Its financial statement read: “Passenger confidence and forward bookings into winter 2020 were negatively impacted by the return of uncoordinated EU government flight restrictions in September and October, which heavily curtailed travel to/from much of Central Europe, the UK, Ireland, Austria, Belgium and Portugal.”

Many fares have been cut to way below-cost, with links from Gatwick to Dublin, Stansted to Baden-Baden and Birmingham to Corfu priced at below the £13 payable in Air Passenger Duty.

Ryanair expects to carry only 21 million more passengers by the end of its financial year in March 2021, and warns investors to expect higher losses in the second half.

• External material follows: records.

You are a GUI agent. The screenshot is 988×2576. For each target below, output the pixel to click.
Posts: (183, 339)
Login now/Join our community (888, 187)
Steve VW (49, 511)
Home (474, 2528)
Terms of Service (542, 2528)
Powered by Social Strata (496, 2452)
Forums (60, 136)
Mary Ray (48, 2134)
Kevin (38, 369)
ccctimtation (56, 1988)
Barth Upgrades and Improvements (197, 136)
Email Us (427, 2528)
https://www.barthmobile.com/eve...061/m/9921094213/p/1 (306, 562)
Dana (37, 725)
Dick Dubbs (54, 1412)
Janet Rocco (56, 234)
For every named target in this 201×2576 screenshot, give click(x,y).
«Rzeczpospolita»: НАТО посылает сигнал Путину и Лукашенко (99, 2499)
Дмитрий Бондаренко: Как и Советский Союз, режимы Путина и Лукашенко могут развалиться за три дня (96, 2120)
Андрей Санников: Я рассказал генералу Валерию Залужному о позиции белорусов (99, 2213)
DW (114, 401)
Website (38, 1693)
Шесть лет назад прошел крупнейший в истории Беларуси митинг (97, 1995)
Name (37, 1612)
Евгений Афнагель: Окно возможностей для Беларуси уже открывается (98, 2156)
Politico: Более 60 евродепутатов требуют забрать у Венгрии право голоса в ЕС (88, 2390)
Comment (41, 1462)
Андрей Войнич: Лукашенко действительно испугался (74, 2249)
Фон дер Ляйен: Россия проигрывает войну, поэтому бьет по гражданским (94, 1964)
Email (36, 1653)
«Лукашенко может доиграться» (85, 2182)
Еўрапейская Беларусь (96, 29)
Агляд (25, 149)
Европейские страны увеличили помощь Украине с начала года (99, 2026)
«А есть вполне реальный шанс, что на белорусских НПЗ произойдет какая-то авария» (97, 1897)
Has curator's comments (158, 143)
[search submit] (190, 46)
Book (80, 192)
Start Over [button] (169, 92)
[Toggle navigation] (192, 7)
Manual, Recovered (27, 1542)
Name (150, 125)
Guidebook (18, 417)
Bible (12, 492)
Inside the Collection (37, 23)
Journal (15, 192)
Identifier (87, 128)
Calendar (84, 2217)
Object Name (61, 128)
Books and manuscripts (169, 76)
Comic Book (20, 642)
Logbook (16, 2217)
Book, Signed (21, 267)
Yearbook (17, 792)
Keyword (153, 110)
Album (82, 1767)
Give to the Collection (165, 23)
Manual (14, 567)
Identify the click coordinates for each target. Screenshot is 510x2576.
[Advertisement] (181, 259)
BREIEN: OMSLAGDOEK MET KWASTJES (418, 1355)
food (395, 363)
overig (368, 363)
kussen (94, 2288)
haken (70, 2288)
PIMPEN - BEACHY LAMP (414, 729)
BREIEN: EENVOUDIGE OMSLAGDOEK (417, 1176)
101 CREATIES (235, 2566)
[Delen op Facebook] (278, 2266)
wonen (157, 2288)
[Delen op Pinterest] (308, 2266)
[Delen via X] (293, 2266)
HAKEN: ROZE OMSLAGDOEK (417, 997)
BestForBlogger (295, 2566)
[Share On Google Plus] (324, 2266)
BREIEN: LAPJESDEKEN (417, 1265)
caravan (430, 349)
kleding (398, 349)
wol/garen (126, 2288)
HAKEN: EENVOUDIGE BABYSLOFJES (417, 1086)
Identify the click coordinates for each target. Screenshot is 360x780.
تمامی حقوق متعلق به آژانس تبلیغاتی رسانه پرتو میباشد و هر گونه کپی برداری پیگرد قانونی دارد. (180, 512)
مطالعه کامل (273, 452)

It has cut its winter capacity from a planned 60 per cent of originally planned flights to 40 per cent or less.

“Hedging” fuel and currency, financial planning intended to smooth shocks, cost the airline €214m (£195m).

One financial benefit was that more passengers chose priority boarding and reserved seating, apparently in response to concerns about Covid-19.

The airline has been heavily criticised for delays in refunding passengers whose flights were cancelled, particularly early on in the coronavirus crisis.

The statement says: “This process was frustrated by unlicensed OTAs [online travel agents], many of who provided false customer contact and fake payment details at the time of booking.

“Despite the enormity of the task, almost all non-OTA refund requests have now been dealt with either via cash refunds or vouchers.”

Ryanair also complains about “a flood of illegal state aid” from European governments to their flag carriers, including Alitalia, Air France-KLM and Lufthansa of Germany.

“This illegal state aid will distort competition and allow failed flag carriers to engage in below-cost selling for many years,” the airline says.

It warns that it expects Brexit “to cause adverse trading consequences”.